第384話「実験って何かと爆発するイメージ」(バンブ視点)





 事象融合の研究は難航していた。


 あの時、レア・レプリカは確かに連続して魔法を発動していた。

 しかしそれを真似て同じようなタイミングで連続して発動キーを発言しても、魔法は2つ立て続けに発動するだけで何か妙な事が起きたりなどはしない。

 考えてみれば、一般的なプレイヤーでも戦闘中にいくつもの魔法を立て続けに放つような事もあるだろうし、それで発動するならすでに誰かが見つけているはずだ。

 となると、このやり方は間違っている。


 完全に同時のタイミングで発動する必要があるとすれば、1人では難しい。というか不可能だ。

 レア・レプリカがどうやってそれを成し遂げたのかについてはひとまず考えない事にする。レアなら何をしてきてもおかしくないし、そのくらいのことは普通にやってのけたとしても驚かない。


 1人で無理なら2人でやるしかない。

 しかし仮に2人で同時に発動したとしても、これもその程度のことなら誰かがすでにやっているはずだ。
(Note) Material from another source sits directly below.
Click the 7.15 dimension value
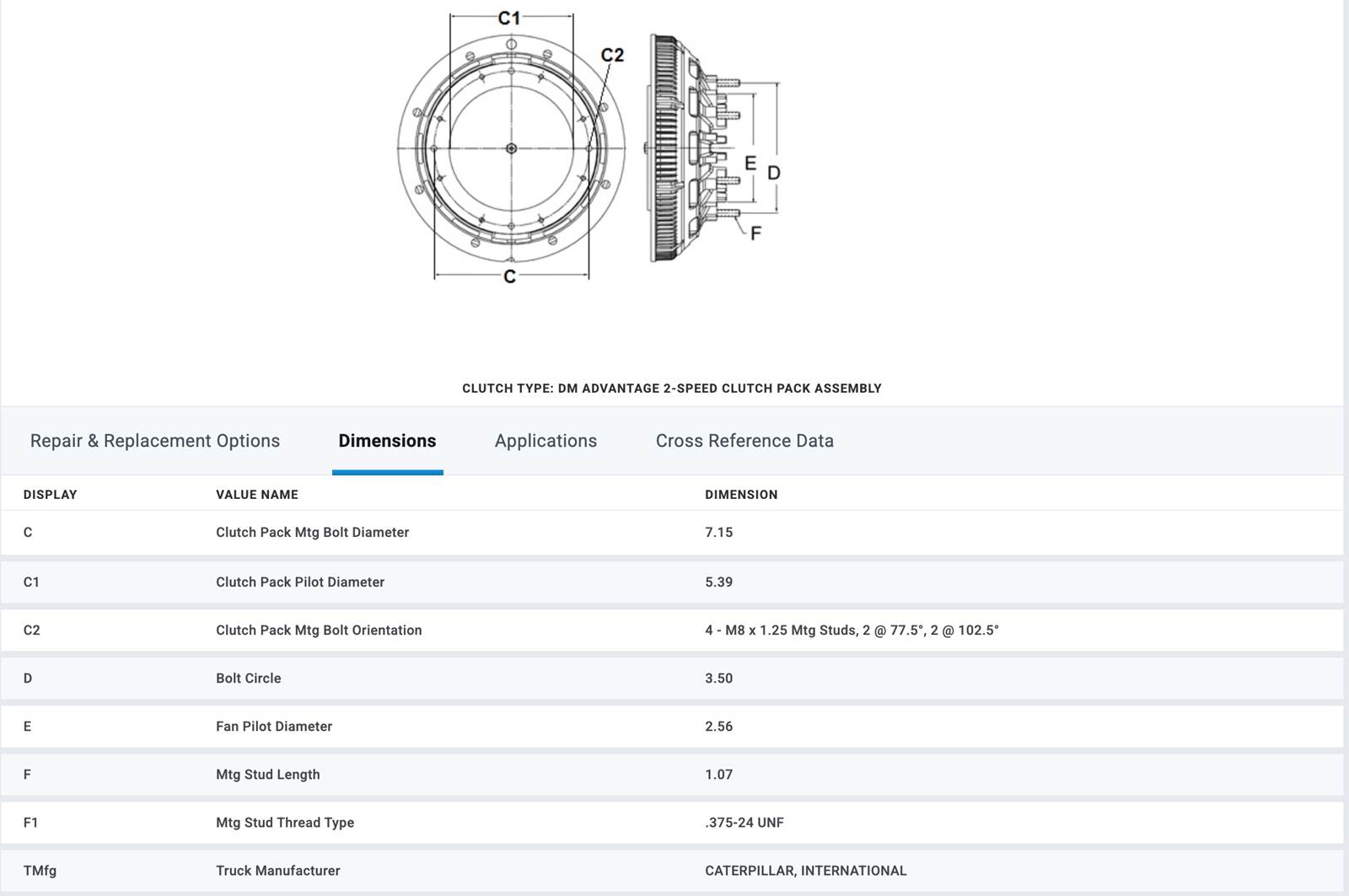The image size is (1349, 896). 719,533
 公式の過去スレをあさった限りでは、そういう技を狙っていろいろしてみても相殺や爆発くらいしか起こせなかったと書いてあった。わざわざ事象融合などと呼び名が設定されているくらいだし、通常の相殺とは違う現象なのは明らかだ。


「──自己鍛錬にしては随分と熱心に試行錯誤をされているようですが、何か目的でもおありなので?」


 近くでバンブが四苦八苦しているのを見ていたガスラークが声をかけてきた。


 バンブが今いるのは、スケルトイが盟主となってモンスタープレイヤーズクランMPCが建国した新国家、モンスタープレイヤーズクラスターの首都である、モンスタープレイヤーズキャピタルという街だ。要はかつてのポートリーの首都であるが、その中心部にある広場だった。

 国家や首都の命名はスケルトイだ。略称がすべてMPCになってしまうためややこしいことこの上ないが、リーダーを押し付けた手前無下にするわけにもいかずにそのまま認める事にした。他のメンバーからの受けも悪くなかったようであるし、どのみち決を採っても同じだっただろう。


 そのMPCの面々は、家檻が主導してオーラル王国南部の何とかいう街に襲撃をかけに出かけていた。

 バンブが1人MPキャピタルに残ったのは、事象融合の検証をしたかったというのもあるが、なんだか嫌な予感がしたせいである。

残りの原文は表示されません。